◆ **Requirement**
Both the line with "The image size is (658, 470)." and the line with "Click the kecamatan list scrollbar thumb" in the records below must appear in the output, along with every line between them, exactly and with nothing added.

◆ **Study material**
◇ ◇ ◇
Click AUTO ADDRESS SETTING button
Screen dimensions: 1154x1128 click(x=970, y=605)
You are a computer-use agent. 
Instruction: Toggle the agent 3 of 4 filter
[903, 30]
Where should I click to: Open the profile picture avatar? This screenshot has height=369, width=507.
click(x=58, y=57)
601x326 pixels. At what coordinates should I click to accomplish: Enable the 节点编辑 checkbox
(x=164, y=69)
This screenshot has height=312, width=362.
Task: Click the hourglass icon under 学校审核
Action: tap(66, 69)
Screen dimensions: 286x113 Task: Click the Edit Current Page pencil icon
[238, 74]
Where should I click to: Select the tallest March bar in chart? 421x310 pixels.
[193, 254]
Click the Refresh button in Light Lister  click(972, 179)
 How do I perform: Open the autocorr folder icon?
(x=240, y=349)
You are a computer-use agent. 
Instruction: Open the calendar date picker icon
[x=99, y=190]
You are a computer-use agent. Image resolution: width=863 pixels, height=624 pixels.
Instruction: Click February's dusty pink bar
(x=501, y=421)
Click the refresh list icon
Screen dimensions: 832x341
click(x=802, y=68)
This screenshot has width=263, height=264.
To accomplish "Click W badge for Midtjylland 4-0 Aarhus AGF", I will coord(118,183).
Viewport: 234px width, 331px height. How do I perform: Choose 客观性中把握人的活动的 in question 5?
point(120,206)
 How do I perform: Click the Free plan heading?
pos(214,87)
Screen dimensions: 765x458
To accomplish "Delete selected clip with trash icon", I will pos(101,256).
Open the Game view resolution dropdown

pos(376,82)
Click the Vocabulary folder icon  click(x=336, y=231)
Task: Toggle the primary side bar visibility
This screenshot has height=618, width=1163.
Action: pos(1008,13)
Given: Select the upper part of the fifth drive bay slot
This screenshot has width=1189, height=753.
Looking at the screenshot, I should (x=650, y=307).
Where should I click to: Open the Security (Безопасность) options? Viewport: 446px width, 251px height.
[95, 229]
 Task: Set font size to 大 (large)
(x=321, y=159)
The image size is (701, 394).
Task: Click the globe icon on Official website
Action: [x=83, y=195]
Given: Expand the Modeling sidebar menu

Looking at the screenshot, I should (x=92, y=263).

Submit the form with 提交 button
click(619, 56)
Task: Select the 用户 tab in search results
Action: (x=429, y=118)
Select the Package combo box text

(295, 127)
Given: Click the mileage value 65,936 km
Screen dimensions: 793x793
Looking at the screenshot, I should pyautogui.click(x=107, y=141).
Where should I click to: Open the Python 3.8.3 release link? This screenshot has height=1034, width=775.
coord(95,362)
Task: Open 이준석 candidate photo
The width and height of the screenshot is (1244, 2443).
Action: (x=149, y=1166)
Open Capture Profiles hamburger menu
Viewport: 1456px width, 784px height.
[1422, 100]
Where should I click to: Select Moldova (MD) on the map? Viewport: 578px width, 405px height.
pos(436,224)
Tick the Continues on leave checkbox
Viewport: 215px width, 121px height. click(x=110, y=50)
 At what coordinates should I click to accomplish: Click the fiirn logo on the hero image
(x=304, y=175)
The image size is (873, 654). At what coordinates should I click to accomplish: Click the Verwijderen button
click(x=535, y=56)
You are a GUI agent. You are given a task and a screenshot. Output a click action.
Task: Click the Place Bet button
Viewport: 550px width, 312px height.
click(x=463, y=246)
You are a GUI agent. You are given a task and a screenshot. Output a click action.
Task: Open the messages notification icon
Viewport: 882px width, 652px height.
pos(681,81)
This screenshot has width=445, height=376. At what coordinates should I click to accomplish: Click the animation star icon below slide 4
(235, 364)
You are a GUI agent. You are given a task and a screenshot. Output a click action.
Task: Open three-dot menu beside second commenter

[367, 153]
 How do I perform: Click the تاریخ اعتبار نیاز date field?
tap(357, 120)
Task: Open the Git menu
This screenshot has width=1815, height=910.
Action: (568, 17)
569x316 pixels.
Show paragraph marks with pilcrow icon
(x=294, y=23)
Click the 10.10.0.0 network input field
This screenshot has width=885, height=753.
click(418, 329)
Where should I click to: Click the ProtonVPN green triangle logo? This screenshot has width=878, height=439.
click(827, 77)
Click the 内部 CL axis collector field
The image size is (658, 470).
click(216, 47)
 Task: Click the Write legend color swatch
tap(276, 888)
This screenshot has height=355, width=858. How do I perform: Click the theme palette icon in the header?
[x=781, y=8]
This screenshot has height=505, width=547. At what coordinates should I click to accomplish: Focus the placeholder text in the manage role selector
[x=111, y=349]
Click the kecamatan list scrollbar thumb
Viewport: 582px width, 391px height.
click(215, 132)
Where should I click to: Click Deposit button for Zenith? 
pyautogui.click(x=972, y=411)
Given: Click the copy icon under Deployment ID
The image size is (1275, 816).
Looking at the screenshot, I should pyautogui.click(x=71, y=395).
◇ ◇ ◇
◆ **Response for this exercise**
The image size is (658, 470).
click(216, 47)
 Task: Click the Write legend color swatch
tap(276, 888)
This screenshot has height=355, width=858. How do I perform: Click the theme palette icon in the header?
[x=781, y=8]
This screenshot has height=505, width=547. At what coordinates should I click to accomplish: Focus the placeholder text in the manage role selector
[x=111, y=349]
Click the kecamatan list scrollbar thumb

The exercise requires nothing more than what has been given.